### PROBLEM STATEMENT
Report every line of the records below that contains the word "computer".

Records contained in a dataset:

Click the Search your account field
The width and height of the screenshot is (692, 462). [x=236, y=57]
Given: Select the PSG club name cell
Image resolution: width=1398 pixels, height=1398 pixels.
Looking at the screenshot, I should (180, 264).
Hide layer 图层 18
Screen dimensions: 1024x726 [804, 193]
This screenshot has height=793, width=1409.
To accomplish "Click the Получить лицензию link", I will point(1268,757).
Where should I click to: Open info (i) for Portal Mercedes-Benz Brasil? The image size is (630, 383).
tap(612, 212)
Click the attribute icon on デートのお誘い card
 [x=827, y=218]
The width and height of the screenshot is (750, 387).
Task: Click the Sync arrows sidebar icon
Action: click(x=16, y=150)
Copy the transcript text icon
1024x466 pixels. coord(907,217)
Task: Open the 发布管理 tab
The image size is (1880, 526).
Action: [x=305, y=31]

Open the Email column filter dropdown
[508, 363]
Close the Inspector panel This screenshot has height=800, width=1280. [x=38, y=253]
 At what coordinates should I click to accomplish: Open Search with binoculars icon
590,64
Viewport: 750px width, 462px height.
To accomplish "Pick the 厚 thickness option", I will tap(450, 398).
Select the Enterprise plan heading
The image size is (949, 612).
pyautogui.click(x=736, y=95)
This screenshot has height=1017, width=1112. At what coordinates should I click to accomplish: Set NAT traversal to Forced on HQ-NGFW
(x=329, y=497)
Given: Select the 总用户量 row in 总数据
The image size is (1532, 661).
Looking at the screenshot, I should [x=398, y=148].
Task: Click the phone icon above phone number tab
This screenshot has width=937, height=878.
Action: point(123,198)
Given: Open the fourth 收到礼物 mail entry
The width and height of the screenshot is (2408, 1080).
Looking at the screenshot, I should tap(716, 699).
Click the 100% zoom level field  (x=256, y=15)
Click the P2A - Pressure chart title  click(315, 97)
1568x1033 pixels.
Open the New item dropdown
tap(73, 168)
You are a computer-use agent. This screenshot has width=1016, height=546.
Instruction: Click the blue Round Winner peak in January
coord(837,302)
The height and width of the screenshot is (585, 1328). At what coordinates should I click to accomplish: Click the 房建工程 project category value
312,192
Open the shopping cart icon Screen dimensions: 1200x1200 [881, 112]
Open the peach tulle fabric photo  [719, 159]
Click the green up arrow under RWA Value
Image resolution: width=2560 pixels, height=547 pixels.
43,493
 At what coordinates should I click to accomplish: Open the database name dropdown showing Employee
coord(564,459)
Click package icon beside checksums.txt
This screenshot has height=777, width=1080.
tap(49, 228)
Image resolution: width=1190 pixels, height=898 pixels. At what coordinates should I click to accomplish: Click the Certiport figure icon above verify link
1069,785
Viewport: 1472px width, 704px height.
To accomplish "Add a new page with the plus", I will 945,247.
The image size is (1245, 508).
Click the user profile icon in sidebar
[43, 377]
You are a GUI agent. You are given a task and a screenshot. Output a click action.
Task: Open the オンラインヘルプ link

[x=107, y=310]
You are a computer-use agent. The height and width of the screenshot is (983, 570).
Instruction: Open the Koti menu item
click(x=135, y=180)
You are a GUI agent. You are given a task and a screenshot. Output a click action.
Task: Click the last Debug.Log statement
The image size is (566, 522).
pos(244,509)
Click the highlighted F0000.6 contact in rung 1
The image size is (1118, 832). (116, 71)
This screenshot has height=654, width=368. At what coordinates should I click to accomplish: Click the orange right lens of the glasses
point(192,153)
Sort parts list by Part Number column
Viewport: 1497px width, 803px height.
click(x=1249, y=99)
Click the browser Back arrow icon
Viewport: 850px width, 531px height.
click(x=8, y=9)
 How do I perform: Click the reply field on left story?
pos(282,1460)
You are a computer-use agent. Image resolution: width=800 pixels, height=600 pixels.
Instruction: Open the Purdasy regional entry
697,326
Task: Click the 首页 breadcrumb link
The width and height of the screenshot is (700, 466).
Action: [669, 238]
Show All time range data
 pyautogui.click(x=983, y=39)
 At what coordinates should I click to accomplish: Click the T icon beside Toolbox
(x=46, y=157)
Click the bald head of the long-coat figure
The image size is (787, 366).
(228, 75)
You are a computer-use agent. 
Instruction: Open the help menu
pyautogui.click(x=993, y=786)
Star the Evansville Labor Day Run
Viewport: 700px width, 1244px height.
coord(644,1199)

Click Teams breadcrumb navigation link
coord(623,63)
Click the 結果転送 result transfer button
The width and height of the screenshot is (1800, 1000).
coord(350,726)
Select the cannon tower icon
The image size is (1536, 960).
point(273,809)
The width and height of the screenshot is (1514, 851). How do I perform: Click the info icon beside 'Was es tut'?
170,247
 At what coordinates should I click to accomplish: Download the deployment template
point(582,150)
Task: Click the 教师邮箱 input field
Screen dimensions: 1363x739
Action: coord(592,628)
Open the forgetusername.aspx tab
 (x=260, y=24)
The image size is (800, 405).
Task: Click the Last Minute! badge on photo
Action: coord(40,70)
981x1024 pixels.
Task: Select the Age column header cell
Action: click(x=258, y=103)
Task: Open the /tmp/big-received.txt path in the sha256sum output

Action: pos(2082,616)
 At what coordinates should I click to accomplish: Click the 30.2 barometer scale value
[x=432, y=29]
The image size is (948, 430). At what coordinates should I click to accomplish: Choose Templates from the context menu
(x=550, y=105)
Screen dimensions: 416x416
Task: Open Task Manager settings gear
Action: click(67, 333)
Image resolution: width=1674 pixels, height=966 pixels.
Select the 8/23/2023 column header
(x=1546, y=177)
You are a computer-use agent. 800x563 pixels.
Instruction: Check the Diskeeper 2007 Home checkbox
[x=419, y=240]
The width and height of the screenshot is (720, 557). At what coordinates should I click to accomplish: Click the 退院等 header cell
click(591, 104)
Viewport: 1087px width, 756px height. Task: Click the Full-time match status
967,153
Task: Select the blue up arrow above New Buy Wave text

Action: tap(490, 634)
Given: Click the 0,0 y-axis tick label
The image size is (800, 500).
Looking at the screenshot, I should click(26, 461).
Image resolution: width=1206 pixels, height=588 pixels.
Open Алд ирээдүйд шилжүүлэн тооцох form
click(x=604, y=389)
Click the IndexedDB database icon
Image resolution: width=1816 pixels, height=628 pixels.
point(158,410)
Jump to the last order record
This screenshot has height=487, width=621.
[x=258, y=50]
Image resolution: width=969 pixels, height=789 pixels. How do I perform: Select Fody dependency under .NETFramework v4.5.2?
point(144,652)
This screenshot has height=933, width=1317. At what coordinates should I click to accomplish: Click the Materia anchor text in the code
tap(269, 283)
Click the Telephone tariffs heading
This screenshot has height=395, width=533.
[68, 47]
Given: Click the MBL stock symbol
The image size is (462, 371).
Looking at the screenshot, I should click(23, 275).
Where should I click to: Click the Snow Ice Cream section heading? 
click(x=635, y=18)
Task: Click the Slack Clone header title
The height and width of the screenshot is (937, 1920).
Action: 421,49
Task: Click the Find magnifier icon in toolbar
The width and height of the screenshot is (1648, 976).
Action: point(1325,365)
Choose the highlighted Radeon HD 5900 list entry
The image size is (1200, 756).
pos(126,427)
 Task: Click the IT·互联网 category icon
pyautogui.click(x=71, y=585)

### FINISHED EXERCISE
You are a computer-use agent. This screenshot has width=1016, height=546.
You are a computer-use agent. The height and width of the screenshot is (983, 570).
You are a computer-use agent. Image resolution: width=800 pixels, height=600 pixels.
You are a computer-use agent. 
You are a computer-use agent. 800x563 pixels.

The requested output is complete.